The China Digital News picked up an article in an obscure online newspaper that tells us that 55 percent of Hong Kong teens made friends on the net, while 7 percent have sex. The paper is doing its best to sounds alarmist by suggesting that a part of the teens involved were between 12 and 15 years old, but it is rather unclear how many are actually under 15.
It is a very typical way for scientist and media to keep themselves busy. Now look at other places where young people meet, like bars and – just imagine the idea – at school. What percentage would make friends there? And I would only be honestly alarmed if only in 7 percent of the cases sex would be involved. Only 11.6 percent had suffered financial loss after meeting online friends. Damned, the money I spend in bars and restaurants.

culture - Chinese lines of command

Too many people see China as a basic top-down autocratic regime, where Beijing decides what happens in the country. Fortunately, and sometimes also unfortunately, the reality is a bit more complicated. A nice example was given by a foreign teacher at one of Shanghai's more famous universities. I had asked him to see if his university could get an event organized.
"I even do not know who to ask," he wrote back. "I have no clue who even my boss is." He had been there already for almost a year. Never mind, I told him, being positive as always: "at least there is also nobody who can fire you."
"But there is also nobody who want to pay me," he wrote back. Well, I had to agree that that can be a nuisance in a system that very often looks like something I would have called in the past anarchy.

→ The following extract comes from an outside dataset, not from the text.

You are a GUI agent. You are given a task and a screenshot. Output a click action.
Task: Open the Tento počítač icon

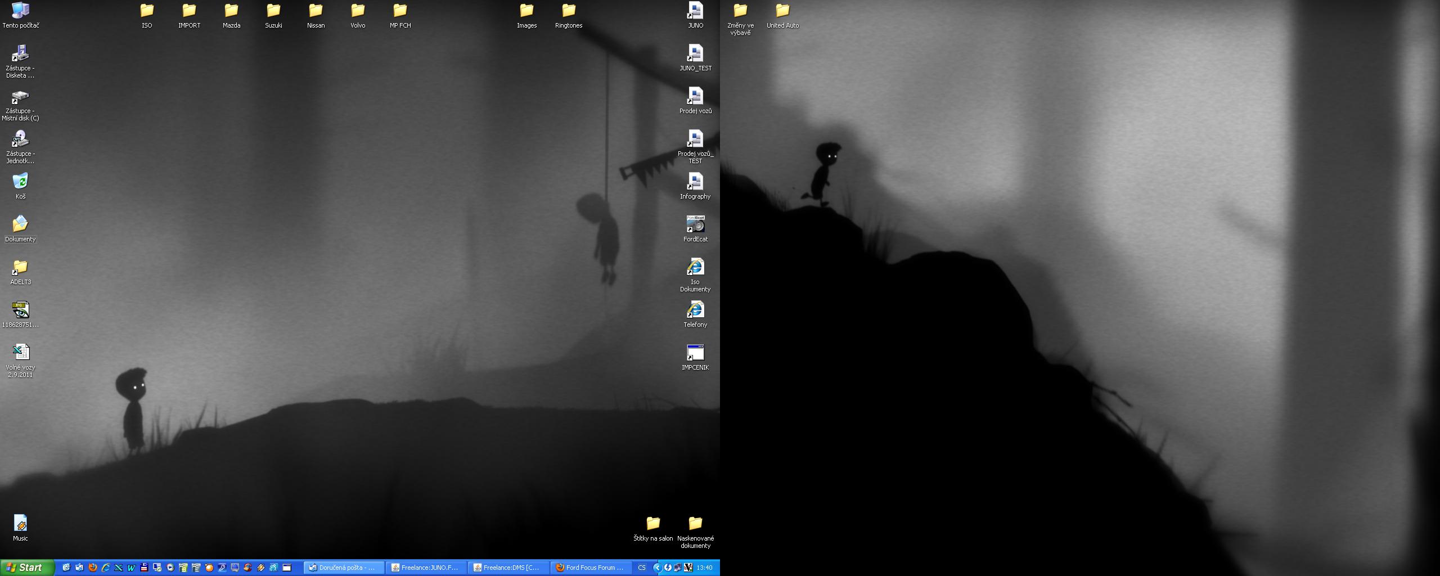coord(20,11)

internet - Access with Chinese characteristics

After hanging around in China for some time, you do not take things for granted that easy. Last month I asked the Ramada headquarters whether their brand new hotel had facilities to give visitors wireless access. That had to tell me it was not possible, so I located already a nearby Starbucks.
Last week their website suddenly suggested that I could purchase wireless access, 100 Renminbi for 24 hours. Still hundred renminbi too much, but better than no access. Just now I went to test the system.
On de ground floor there was no signal at all. The casher was willing to sell me a 100-rmb cards, but had to agree that when there was no signal I could better keep the money in my pocket. They had access at the business center on the third floor.
A very friendly lady, although she just had to deal with two angry customers who tried the only computer at the floor but could not get access to yahoo or hotmail. I believe it must have been the internet filters again, since they had no problem in getting access to Chinese websites. The lady told me there was wireless access on her floor, but that I would have to remain connected all the time. When I would lose my connection, I would have to purchase a new card.
That sounded less attractive, but I decided to check there system out. I could get in without a problem, without a 100 Renminbi card. Hope the system is still in place tomorrow when I return for the conference.